=== Begin Enclosure ===

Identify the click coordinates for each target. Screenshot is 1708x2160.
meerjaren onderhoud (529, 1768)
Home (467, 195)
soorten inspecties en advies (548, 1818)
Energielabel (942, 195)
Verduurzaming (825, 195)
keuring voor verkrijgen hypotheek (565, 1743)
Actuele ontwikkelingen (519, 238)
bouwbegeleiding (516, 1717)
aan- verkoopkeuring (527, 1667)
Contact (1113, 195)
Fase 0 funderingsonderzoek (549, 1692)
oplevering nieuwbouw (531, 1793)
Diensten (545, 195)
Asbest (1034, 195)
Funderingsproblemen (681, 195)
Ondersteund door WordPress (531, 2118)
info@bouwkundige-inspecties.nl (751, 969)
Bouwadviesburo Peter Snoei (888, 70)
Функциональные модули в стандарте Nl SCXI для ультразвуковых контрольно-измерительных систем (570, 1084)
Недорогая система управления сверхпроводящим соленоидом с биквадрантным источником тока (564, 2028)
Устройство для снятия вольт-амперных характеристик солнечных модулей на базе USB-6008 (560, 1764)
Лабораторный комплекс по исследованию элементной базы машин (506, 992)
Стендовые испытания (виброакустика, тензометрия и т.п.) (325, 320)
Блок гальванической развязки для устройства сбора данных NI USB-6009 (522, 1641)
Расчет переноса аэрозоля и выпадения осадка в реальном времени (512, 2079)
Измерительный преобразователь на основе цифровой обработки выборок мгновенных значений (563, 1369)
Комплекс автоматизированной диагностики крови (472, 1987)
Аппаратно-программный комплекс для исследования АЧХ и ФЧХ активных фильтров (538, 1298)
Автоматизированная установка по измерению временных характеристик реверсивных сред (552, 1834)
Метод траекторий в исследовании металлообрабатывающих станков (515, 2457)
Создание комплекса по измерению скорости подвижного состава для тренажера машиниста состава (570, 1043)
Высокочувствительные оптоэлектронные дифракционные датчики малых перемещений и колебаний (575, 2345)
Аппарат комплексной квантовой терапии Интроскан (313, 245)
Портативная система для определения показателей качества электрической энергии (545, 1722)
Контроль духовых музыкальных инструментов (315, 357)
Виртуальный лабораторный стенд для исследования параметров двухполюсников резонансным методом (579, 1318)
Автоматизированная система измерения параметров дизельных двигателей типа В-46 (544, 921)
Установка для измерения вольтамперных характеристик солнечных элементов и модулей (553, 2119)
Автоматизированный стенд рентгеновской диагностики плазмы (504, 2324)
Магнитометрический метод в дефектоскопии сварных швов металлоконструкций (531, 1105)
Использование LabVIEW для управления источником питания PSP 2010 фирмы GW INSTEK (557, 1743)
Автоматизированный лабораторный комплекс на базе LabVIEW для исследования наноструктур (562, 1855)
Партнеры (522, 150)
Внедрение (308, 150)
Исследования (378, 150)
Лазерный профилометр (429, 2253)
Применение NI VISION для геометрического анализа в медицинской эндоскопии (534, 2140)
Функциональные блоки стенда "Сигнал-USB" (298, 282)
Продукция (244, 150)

=== End Enclosure ===

For this exercise, copy the lines from the one that contains "Функциональные блоки стенда" through the last line of the records, exactly and only those.

## Your response
Функциональные блоки стенда "Сигнал-USB" (298, 282)
Продукция (244, 150)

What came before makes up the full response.